In addition, all outstanding options held by Executive under any stock option
plan of KCSI or its affiliates shall become immediately exercisable, and all
shares of Restricted Stock shall no longer be subject to forfeiture under
Paragraph 2(c)(i) above, on the Control Change Date.
(c) Payment. With respect to any plan or agreement under
which Executive would be entitled at the Control Change Date to receive
Specified Benefits as a general obligation of DST which has not been
separately funded (including specifically, but not limited to, those referred
to under Paragraphs 7(b)(i) and 7 (b) (ii) (D) above) , Executive shall
receive within five (5) days after such date full payment in cash (discounted
to then present value on the basis of a rate of 7.5 percent per annum) of all
amounts to which he is then entitled thereunder.

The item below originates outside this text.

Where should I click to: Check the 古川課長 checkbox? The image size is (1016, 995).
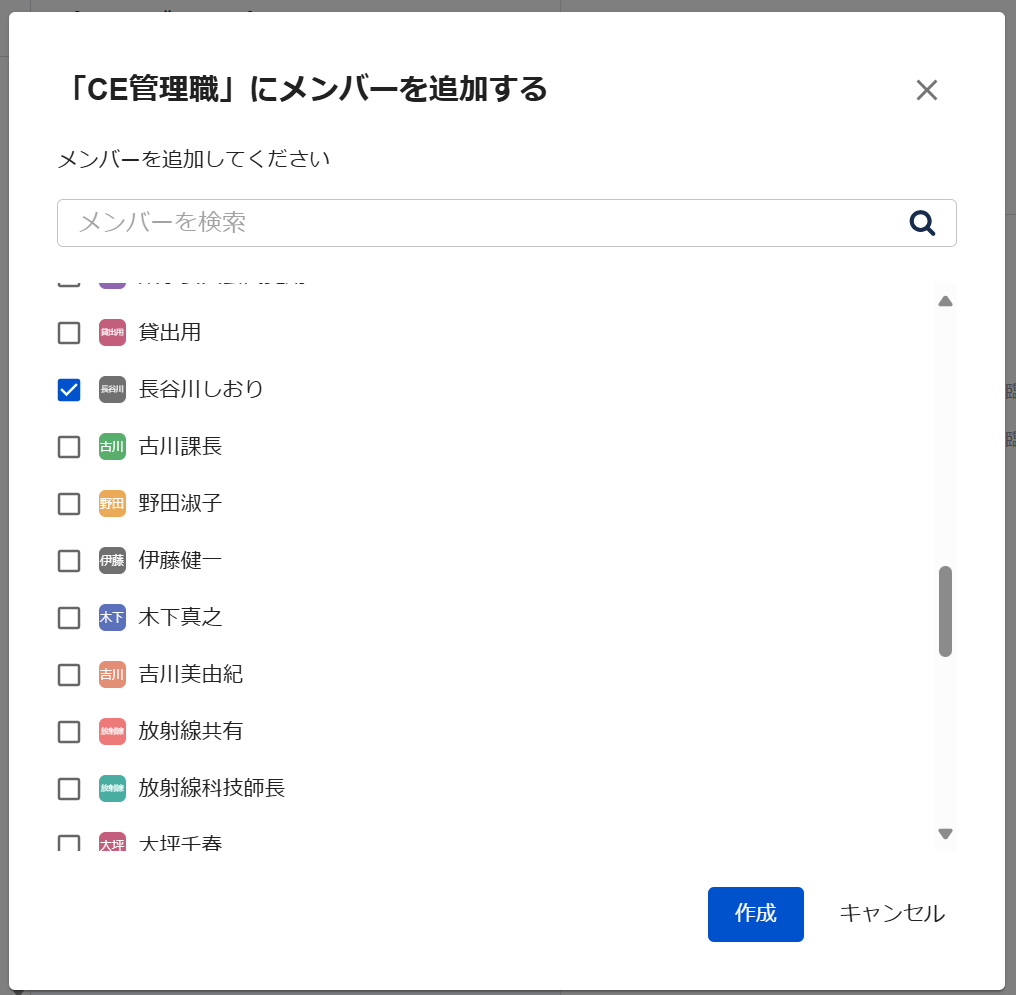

(d) Change in Control of KCSI. For purposes of this
Agreement, a "Change in Control of KCSI" shall be deemed to have occurred if
(a) for any reason at any time less than seventy-five percent (75%) of the
members of the KCSI Board shall be individuals
12
who were members of the KCSI Board on the date of this Agreement or individuals
whose election, or nomination for election by KCSI's
stockholders, was approved by a vote of at least seventy-five percent (75%) of
the members of the KCSI Board then still in office who were members of the KCSI
Board on the date of this Agreement, or (b) any "Person" (as such term is used
in Sections 13(d) and 14(d)(2) of the Securities Exchange Act of 1934 (the
"Exchange Act")) shall have become, according to a public announcement or
filing, without the prior approval of the KCSI Board, the "beneficial owner" (as
defined in Rule 13d-3 under the Exchange Act), directly or indirectly, of
securities of KCSI representing thirty percent (30%) (forty percent (40%)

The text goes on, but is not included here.